Gekkan Shoujo Nozaki-kun
©Izumi Tsubaki sensei
.
A/N: Pernikahan lagi? Ya. Pernikahan adalah tema sakral penuh dengan ambiguitas. Sangat-sangat OOC. Less descriptions, much conversation.
.
—Hubungan: Darah dan Cinta—
[ Chapter 1 ]
"Izin"
By shirenihime
.
.
.
Putri keluarga Hori terduduk di sudut kamarnya. Sepasang kaki kecil itu terlipat, menekan dadanya. Pelukan kecil menjaga kakinya untuk bertahan. Mata ungu itu melirik jam dinding yang berdetak konstan. Pukul 23.35, dan alunan detiknya menemani keheningan malam. Lampu-lampu jalan berjajar rapi, membentuk sebuah garis dari bintik cahaya. Tubuhnya masih bergeming. Tidak ingin menyerah dengan keputusan pelik sang ayah. Ia ingin menjalani hidupnya sendiri.
Sebuah suara bergema dikeheningan telinganya. Matanya melirik tajam menangkap sebuah warna kemerahan dari balik pintu. "Makan malammu, Chiyo," katanya. Namun yang diajak bicara membuang wajahnya, ia kembali menatap bayang dirinya di kaca jendela. Begitu menyedihkan.
Pria itu mendekatkan langkah kakinya. Ia meletakkan nampan berisi sup ayam beserta nasi, juga air mineral di atas meja belajar adiknya. "Aku tidak lapar," tukas gadis kesayangannya.
"Oh. Ayolah, kau belum makan seharian ini." Pria berambut merah itu duduk tepat dihadapan adiknya. Tangannya mengambil sesuap nasi yang sudah dimasukkan kuah sup. "Sup ayam kesukaanmu," ia menyodorkan sendok itu mendekati mulut Chiyo. Namun, telapak peri itu memblokade suapannya. "Hei." Seru sang kaka.
"Aku tidak akan makan sebelum ayah memenuhi keinginanku."
"Aku mengerti bagaimana perasaan ayah. Aku pun tidak akan mengijinkanmu." Chiyo menoleh, menatap tajam kakaknya. "Kau baru enam belas tahun, Chiyo. Lalu pria itu?"
"Kau tahu kenapa aku sangat ingin menikah dengannya, Mikorin!"
"Setidaknya tunggu dua tahun lagi."
"Pria itu tidak bisa menunggu. Begitu juga hatiku." Chiyo mengenggam sebuah cincin mungil di atas meja. "Ayah harus setuju, bagaimana pun caranya."
Hembusan napas berat serupa menyerah keluar dari bibir Mikoto. "Terserah kau saja. Sekarang," ia memindahkan mangkuk sup dari nampan tepat kehadapan Chiyo. "...makan dulu. Aku akan mencoba membujuk ayah." Sebuah senyuman hangat terlempar bersamaan dengan acakan lembut dikepala Chiyo. Rambut oranye nya yang berantakan semakin tak beraturan.

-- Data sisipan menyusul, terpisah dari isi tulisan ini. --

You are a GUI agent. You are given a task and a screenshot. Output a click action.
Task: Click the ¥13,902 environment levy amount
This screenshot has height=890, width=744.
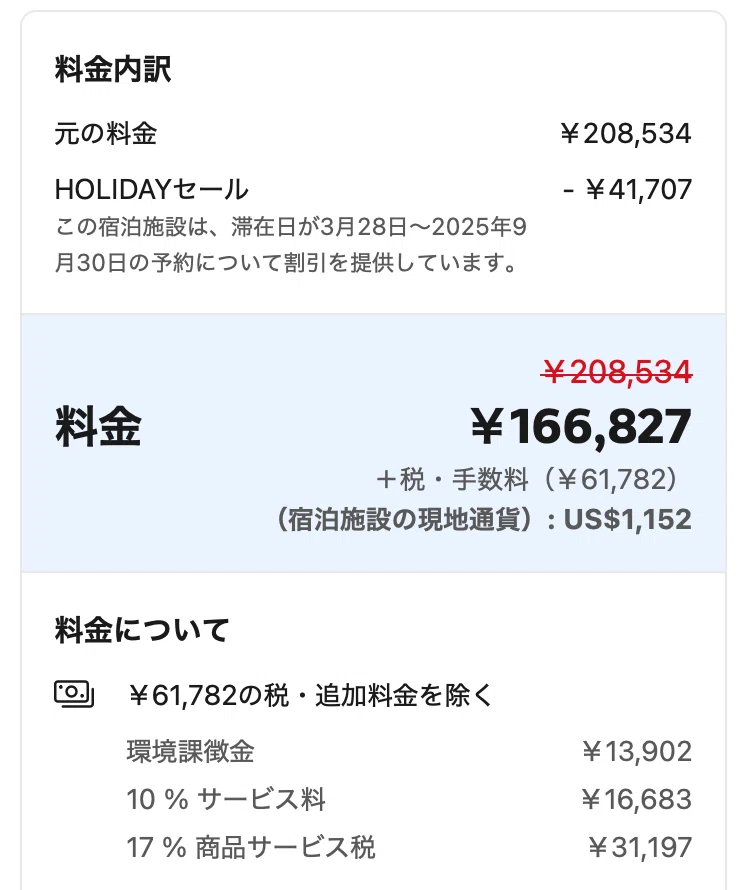click(x=637, y=752)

"Terimakasih, kaka." Ujarnya lembut. Chiyo melepaskan rangkulan pada kakinya. Membiarkan mereka terjatuh ke lantai, menjuntai dari tepian bangku belajarnya.
.
.
Sepasang kaki jenjang berjalan tak sabaran. Langkahnya cepat dan panjang. Sesekali mata hijaunya menelisik ke atas tangga. Menanti sosok anak pertamanya membawa kabar gembira.

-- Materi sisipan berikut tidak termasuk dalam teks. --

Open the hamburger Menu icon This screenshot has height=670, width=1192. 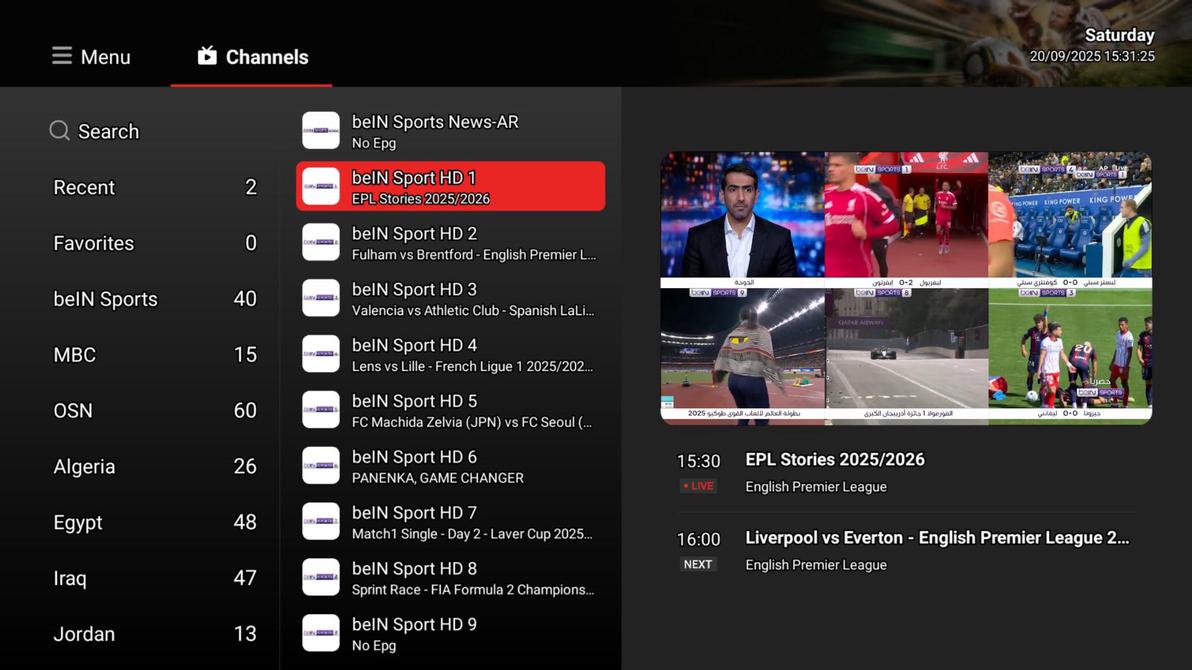61,56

"Duduklah. Anak mu tidak akan mengeram di kamar adik perempuannya." Sebuah suara berat menginterupsi langkah dan pandangannya. Matanya kini tertuju pada seorang pria yang sedang menikmati sebuah opera dari layar berukuran 21inch. Tangan kanannya tertidur diatas sofa. Sedang yang kiri memegang remote televisi.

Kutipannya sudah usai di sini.